*Supplied records*
Start of Block
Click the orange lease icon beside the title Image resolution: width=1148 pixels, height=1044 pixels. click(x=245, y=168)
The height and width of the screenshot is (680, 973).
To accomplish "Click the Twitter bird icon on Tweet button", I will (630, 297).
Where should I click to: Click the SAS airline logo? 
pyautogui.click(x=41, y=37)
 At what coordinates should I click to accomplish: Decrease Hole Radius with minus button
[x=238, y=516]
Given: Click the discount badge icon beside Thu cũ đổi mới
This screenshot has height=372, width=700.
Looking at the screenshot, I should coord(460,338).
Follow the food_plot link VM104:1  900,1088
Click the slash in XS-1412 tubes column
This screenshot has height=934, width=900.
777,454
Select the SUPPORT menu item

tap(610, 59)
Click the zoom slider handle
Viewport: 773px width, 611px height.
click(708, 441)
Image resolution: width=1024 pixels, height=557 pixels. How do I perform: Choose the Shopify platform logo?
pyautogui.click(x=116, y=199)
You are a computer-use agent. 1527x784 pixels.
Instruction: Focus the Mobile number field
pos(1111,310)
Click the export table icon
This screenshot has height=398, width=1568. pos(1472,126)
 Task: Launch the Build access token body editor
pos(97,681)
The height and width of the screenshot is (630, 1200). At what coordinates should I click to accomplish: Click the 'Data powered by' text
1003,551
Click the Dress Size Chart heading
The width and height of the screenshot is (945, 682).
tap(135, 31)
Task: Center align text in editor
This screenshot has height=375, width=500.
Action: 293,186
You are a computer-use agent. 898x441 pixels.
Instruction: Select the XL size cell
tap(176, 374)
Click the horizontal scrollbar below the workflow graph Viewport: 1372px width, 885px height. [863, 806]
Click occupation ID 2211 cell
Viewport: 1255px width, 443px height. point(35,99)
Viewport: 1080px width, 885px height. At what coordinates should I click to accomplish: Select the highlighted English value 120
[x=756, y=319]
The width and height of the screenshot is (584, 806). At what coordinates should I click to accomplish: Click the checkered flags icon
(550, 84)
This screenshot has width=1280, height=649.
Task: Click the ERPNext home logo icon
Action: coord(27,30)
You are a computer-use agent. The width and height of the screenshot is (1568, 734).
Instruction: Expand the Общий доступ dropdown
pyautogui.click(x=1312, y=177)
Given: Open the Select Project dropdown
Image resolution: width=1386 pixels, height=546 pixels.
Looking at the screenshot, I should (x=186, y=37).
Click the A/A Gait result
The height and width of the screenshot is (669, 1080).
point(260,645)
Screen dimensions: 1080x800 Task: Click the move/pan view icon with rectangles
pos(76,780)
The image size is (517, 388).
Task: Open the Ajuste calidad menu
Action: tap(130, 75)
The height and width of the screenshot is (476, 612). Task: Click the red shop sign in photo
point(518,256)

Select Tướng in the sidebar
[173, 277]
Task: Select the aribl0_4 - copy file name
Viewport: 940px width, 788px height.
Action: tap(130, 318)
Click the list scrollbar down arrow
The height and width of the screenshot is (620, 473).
End of Block
*How to complete this task*
Each record needs to be duplicated exactly as given.

*Solution*
Click the orange lease icon beside the title Image resolution: width=1148 pixels, height=1044 pixels. click(x=245, y=168)
The height and width of the screenshot is (680, 973).
To accomplish "Click the Twitter bird icon on Tweet button", I will (630, 297).
Where should I click to: Click the SAS airline logo? 
pyautogui.click(x=41, y=37)
 At what coordinates should I click to accomplish: Decrease Hole Radius with minus button
[x=238, y=516]
Given: Click the discount badge icon beside Thu cũ đổi mới
This screenshot has height=372, width=700.
Looking at the screenshot, I should coord(460,338).
Follow the food_plot link VM104:1  900,1088
Click the slash in XS-1412 tubes column
This screenshot has height=934, width=900.
777,454
Select the SUPPORT menu item

tap(610, 59)
Click the zoom slider handle
Viewport: 773px width, 611px height.
click(708, 441)
Image resolution: width=1024 pixels, height=557 pixels. How do I perform: Choose the Shopify platform logo?
pyautogui.click(x=116, y=199)
You are a computer-use agent. 1527x784 pixels.
Instruction: Focus the Mobile number field
pos(1111,310)
Click the export table icon
This screenshot has height=398, width=1568. pos(1472,126)
 Task: Launch the Build access token body editor
pos(97,681)
The height and width of the screenshot is (630, 1200). At what coordinates should I click to accomplish: Click the 'Data powered by' text
1003,551
Click the Dress Size Chart heading
The width and height of the screenshot is (945, 682).
tap(135, 31)
Task: Center align text in editor
This screenshot has height=375, width=500.
Action: 293,186
You are a computer-use agent. 898x441 pixels.
Instruction: Select the XL size cell
tap(176, 374)
Click the horizontal scrollbar below the workflow graph Viewport: 1372px width, 885px height. [863, 806]
Click occupation ID 2211 cell
Viewport: 1255px width, 443px height. point(35,99)
Viewport: 1080px width, 885px height. At what coordinates should I click to accomplish: Select the highlighted English value 120
[x=756, y=319]
The width and height of the screenshot is (584, 806). At what coordinates should I click to accomplish: Click the checkered flags icon
(550, 84)
This screenshot has width=1280, height=649.
Task: Click the ERPNext home logo icon
Action: coord(27,30)
You are a computer-use agent. The width and height of the screenshot is (1568, 734).
Instruction: Expand the Общий доступ dropdown
pyautogui.click(x=1312, y=177)
Given: Open the Select Project dropdown
Image resolution: width=1386 pixels, height=546 pixels.
Looking at the screenshot, I should (x=186, y=37).
Click the A/A Gait result
The height and width of the screenshot is (669, 1080).
point(260,645)
Screen dimensions: 1080x800 Task: Click the move/pan view icon with rectangles
pos(76,780)
The image size is (517, 388).
Task: Open the Ajuste calidad menu
Action: tap(130, 75)
The height and width of the screenshot is (476, 612). Task: Click the red shop sign in photo
point(518,256)

Select Tướng in the sidebar
[173, 277]
Task: Select the aribl0_4 - copy file name
Viewport: 940px width, 788px height.
Action: tap(130, 318)
Click the list scrollbar down arrow
The height and width of the screenshot is (620, 473).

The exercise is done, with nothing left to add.